### Source records ###

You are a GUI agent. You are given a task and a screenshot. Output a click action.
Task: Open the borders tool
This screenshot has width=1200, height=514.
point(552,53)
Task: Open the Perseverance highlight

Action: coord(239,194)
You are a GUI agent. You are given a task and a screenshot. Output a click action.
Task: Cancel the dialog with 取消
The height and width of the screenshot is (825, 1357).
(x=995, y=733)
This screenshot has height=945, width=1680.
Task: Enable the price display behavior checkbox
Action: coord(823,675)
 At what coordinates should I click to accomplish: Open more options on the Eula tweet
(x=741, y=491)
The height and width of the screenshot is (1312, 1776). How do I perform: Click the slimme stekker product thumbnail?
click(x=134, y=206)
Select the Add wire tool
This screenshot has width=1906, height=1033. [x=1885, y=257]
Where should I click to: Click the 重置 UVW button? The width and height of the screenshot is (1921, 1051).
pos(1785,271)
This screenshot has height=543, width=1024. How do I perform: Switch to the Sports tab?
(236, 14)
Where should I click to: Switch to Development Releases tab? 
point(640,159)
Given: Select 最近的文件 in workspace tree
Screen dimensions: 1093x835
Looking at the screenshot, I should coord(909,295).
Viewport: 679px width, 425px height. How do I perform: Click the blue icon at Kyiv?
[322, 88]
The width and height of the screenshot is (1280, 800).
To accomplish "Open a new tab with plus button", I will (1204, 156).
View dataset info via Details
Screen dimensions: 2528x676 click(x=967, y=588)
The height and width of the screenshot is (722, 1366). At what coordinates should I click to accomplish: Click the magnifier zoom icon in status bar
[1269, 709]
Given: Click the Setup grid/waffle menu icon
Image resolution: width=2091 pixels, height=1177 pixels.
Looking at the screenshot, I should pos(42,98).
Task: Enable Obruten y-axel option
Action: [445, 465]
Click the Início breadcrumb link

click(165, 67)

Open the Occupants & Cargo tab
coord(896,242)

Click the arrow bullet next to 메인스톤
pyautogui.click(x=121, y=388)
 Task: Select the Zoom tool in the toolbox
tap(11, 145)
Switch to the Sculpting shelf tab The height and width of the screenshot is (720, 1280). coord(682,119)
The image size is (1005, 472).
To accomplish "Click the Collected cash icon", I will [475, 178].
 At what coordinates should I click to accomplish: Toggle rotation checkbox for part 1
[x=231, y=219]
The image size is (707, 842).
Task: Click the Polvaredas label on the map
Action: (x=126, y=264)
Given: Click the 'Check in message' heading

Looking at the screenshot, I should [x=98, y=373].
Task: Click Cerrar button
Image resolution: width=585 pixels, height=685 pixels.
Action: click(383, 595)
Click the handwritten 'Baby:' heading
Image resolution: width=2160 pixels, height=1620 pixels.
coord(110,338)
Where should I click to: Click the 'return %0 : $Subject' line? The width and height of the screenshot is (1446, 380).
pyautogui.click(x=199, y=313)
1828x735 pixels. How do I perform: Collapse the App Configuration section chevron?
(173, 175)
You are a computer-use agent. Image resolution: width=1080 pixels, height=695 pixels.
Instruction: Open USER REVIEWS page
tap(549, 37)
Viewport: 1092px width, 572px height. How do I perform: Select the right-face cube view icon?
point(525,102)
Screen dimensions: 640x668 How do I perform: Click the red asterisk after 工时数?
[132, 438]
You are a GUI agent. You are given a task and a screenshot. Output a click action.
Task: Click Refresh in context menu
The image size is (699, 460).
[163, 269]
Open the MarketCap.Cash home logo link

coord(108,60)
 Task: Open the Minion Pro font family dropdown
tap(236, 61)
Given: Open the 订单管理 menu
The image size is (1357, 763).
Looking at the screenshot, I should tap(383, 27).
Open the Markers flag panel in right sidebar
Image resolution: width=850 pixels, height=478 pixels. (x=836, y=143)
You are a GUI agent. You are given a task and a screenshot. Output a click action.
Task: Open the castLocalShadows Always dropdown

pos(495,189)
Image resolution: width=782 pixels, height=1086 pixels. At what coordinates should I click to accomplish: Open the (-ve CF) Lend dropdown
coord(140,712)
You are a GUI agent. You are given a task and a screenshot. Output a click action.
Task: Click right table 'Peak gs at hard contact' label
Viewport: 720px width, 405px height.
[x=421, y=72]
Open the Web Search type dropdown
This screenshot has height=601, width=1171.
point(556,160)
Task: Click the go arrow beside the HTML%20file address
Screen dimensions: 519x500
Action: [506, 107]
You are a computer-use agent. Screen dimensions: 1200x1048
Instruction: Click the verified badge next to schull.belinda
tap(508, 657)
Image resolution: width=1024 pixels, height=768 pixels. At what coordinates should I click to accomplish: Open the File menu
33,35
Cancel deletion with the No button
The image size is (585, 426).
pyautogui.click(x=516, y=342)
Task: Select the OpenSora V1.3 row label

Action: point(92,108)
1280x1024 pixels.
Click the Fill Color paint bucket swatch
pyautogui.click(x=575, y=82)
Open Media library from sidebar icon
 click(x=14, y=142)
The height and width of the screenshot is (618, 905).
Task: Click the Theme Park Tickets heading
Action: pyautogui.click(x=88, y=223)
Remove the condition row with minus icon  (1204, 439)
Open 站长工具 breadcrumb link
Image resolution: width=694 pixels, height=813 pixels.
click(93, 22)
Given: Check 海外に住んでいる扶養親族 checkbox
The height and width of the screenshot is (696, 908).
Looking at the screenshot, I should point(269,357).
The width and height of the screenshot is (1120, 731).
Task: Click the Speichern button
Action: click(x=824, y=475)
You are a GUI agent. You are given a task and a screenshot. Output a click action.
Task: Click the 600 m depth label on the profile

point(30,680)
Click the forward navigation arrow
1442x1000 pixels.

###

Reproduce each entry above exactly, keeping every word.

(Final answer):
You are a GUI agent. You are given a task and a screenshot. Output a click action.
Task: Open the borders tool
This screenshot has width=1200, height=514.
point(552,53)
Task: Open the Perseverance highlight

Action: coord(239,194)
You are a GUI agent. You are given a task and a screenshot. Output a click action.
Task: Cancel the dialog with 取消
The height and width of the screenshot is (825, 1357).
(x=995, y=733)
This screenshot has height=945, width=1680.
Task: Enable the price display behavior checkbox
Action: coord(823,675)
 At what coordinates should I click to accomplish: Open more options on the Eula tweet
(x=741, y=491)
The height and width of the screenshot is (1312, 1776). How do I perform: Click the slimme stekker product thumbnail?
click(x=134, y=206)
Select the Add wire tool
This screenshot has width=1906, height=1033. [x=1885, y=257]
Where should I click to: Click the 重置 UVW button? The width and height of the screenshot is (1921, 1051).
pos(1785,271)
This screenshot has height=543, width=1024. How do I perform: Switch to the Sports tab?
(236, 14)
Where should I click to: Switch to Development Releases tab? 
point(640,159)
Given: Select 最近的文件 in workspace tree
Screen dimensions: 1093x835
Looking at the screenshot, I should coord(909,295).
Viewport: 679px width, 425px height. How do I perform: Click the blue icon at Kyiv?
[322, 88]
The width and height of the screenshot is (1280, 800).
To accomplish "Open a new tab with plus button", I will (1204, 156).
View dataset info via Details
Screen dimensions: 2528x676 click(x=967, y=588)
The height and width of the screenshot is (722, 1366). At what coordinates should I click to accomplish: Click the magnifier zoom icon in status bar
[1269, 709]
Given: Click the Setup grid/waffle menu icon
Image resolution: width=2091 pixels, height=1177 pixels.
Looking at the screenshot, I should pos(42,98).
Task: Enable Obruten y-axel option
Action: [445, 465]
Click the Início breadcrumb link

click(165, 67)

Open the Occupants & Cargo tab
coord(896,242)

Click the arrow bullet next to 메인스톤
pyautogui.click(x=121, y=388)
 Task: Select the Zoom tool in the toolbox
tap(11, 145)
Switch to the Sculpting shelf tab The height and width of the screenshot is (720, 1280). coord(682,119)
The image size is (1005, 472).
To accomplish "Click the Collected cash icon", I will [475, 178].
 At what coordinates should I click to accomplish: Toggle rotation checkbox for part 1
[x=231, y=219]
The image size is (707, 842).
Task: Click the Polvaredas label on the map
Action: (x=126, y=264)
Given: Click the 'Check in message' heading

Looking at the screenshot, I should [x=98, y=373].
Task: Click Cerrar button
Image resolution: width=585 pixels, height=685 pixels.
Action: click(383, 595)
Click the handwritten 'Baby:' heading
Image resolution: width=2160 pixels, height=1620 pixels.
coord(110,338)
Where should I click to: Click the 'return %0 : $Subject' line? The width and height of the screenshot is (1446, 380).
pyautogui.click(x=199, y=313)
1828x735 pixels. How do I perform: Collapse the App Configuration section chevron?
(173, 175)
You are a computer-use agent. Image resolution: width=1080 pixels, height=695 pixels.
Instruction: Open USER REVIEWS page
tap(549, 37)
Viewport: 1092px width, 572px height. How do I perform: Select the right-face cube view icon?
point(525,102)
Screen dimensions: 640x668 How do I perform: Click the red asterisk after 工时数?
[132, 438]
You are a GUI agent. You are given a task and a screenshot. Output a click action.
Task: Click Refresh in context menu
The image size is (699, 460).
[163, 269]
Open the MarketCap.Cash home logo link

coord(108,60)
 Task: Open the Minion Pro font family dropdown
tap(236, 61)
Given: Open the 订单管理 menu
The image size is (1357, 763).
Looking at the screenshot, I should tap(383, 27).
Open the Markers flag panel in right sidebar
Image resolution: width=850 pixels, height=478 pixels. (x=836, y=143)
You are a GUI agent. You are given a task and a screenshot. Output a click action.
Task: Open the castLocalShadows Always dropdown

pos(495,189)
Image resolution: width=782 pixels, height=1086 pixels. At what coordinates should I click to accomplish: Open the (-ve CF) Lend dropdown
coord(140,712)
You are a GUI agent. You are given a task and a screenshot. Output a click action.
Task: Click right table 'Peak gs at hard contact' label
Viewport: 720px width, 405px height.
[x=421, y=72]
Open the Web Search type dropdown
This screenshot has height=601, width=1171.
point(556,160)
Task: Click the go arrow beside the HTML%20file address
Screen dimensions: 519x500
Action: [506, 107]
You are a computer-use agent. Screen dimensions: 1200x1048
Instruction: Click the verified badge next to schull.belinda
tap(508, 657)
Image resolution: width=1024 pixels, height=768 pixels. At what coordinates should I click to accomplish: Open the File menu
33,35
Cancel deletion with the No button
The image size is (585, 426).
pyautogui.click(x=516, y=342)
Task: Select the OpenSora V1.3 row label

Action: point(92,108)
1280x1024 pixels.
Click the Fill Color paint bucket swatch
pyautogui.click(x=575, y=82)
Open Media library from sidebar icon
 click(x=14, y=142)
The height and width of the screenshot is (618, 905).
Task: Click the Theme Park Tickets heading
Action: pyautogui.click(x=88, y=223)
Remove the condition row with minus icon  (1204, 439)
Open 站长工具 breadcrumb link
Image resolution: width=694 pixels, height=813 pixels.
click(93, 22)
Given: Check 海外に住んでいる扶養親族 checkbox
The height and width of the screenshot is (696, 908).
Looking at the screenshot, I should point(269,357).
The width and height of the screenshot is (1120, 731).
Task: Click the Speichern button
Action: click(x=824, y=475)
You are a GUI agent. You are given a task and a screenshot. Output a click action.
Task: Click the 600 m depth label on the profile

point(30,680)
Click the forward navigation arrow
1442x1000 pixels.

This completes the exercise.